Mais quand les premiers Jeunes Gardes dévalèrent la passerelle pour les faire atteindre la terre ferme, ils ne devaient pas vraiment s'attendre à tomber sur ce qu'ils avaient en face d'eux. D'abord enthousiasme, les derniers commencèrent à se bousculer une fois que ceux de devant restaient sans voix, à regarder autour d'eux. Qu'est-ce qu'ils pouvaient bien faire ici, alors qu'ils devaient sa rendre dans un endroit qui était VIVANT, pas sur une île qui semblait déserte. Muet et incapable de pouvoir comprendre, ils balayèrent des yeux les vastes étendues qui s'offraient à eux, tandis que les deux capitaines vinrent les rejoindre quelques instants plus tard, pour leur expliquer la situation. Ils allèrent droit au but, car de toute façon pour de nombreuses personnes au sein de l'Armée Populaire Communale, la Jeune Garde Socialiste était souvent composé de jeunes gauchistes ultra-volontariste : Ils avaient reçu l'ordre d'éviter que l'île ne tombe entre les mains d'une quelconque puissance impérialiste, voilà pourquoi il fallait impérativement se rendre ici, s'établir et prouver au monde entier que l'Oustrie défendrait d'une façon ou d'une autre ceux et celles qui sont menacés par l'impérialisme rampant. Au terme de ce mini-discours, il n'y eu pas de protestation?. Orgueilleux par nature, les Jeunes Gardes pensaient souvent que les personnes plus âgés/gradés les prenaient pour des moins que rien. Là, ils auraient la possibilité de pouvoir montrer et quoi ils étaient capable. Sans plus attendre et remis de leur incrédulité passagère, plusieurs personnes sortirent des rangs et se mirent à crier de toute leur force pour mettre un peu d'ordre et de discipline dans cette cohue qu'ils avaient en face d'eux.

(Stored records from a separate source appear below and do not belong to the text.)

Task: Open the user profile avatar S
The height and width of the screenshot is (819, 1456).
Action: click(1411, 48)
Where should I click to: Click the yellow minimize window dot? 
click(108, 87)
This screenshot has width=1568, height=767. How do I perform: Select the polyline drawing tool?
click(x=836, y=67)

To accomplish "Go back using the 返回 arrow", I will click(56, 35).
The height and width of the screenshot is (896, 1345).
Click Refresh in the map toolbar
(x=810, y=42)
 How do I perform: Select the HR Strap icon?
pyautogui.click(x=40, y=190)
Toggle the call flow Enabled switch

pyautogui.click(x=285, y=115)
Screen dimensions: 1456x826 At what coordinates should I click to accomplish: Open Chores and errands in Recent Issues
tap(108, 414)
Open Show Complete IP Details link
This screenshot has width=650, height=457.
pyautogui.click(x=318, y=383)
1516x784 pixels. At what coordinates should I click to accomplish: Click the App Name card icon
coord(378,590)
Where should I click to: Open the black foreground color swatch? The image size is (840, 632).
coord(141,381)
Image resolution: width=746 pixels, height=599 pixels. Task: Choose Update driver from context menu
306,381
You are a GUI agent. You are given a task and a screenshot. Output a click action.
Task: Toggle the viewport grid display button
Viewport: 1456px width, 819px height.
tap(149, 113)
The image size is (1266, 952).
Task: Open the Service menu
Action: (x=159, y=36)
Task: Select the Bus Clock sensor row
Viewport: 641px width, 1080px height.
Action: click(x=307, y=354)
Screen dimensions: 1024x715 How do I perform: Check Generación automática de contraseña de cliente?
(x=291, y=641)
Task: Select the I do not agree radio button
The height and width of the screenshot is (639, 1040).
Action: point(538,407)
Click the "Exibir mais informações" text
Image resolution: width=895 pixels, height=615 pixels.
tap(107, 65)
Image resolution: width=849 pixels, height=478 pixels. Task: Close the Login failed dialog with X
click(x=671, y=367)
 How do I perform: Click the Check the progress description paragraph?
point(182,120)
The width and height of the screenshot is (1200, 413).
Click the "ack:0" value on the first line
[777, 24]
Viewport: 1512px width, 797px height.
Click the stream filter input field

Par chef de colonne, ils firent rapidement l'appel sous l'œil amusé des matelots de la Marine Communale, se roulant des cigarettes devant cette martialité qui avait le dont de les faire rire. Pourtant du côté de la Jeune Garde Socialiste, on se prenait réellement au sérieux et on remontait rapidement dans les navires pour chercher ses affaires, chercher tout le nécessaire pour établir un campement en attendant que les autorités compétentes puissent venir leur apporter un soutien, de l'aide et mieux les encadrer. Arrivé en trombes, ils étaient entrain de faire des aller-retour dans le même tempo. En quelques instants, tout le matériel nécessaire pour établir un petit campement avait été ramené et comble de chance, quelques Jeunes Gardes avaient eu la bonne idée... d'emporter quelques armes avec eux, sans doute par précaution et parce qu'ils avaient l'habitude de toujours en porter sur eux quand ils défilaient. Du côté de la Marine Communale, on retransmit la situation aux autorités de Dzerjinvo en attendant d'en savoir un peu plus sur leurs objectifs, leurs buts et quand est-ce qu'ils allaient avoir de vrais personnes formés pour ce genre de mission. En attendant, ils allaient devoir cohabiter avec cette cohue de Jeunes Gardes excités, impétueux et prêt à relever tout les défis possible.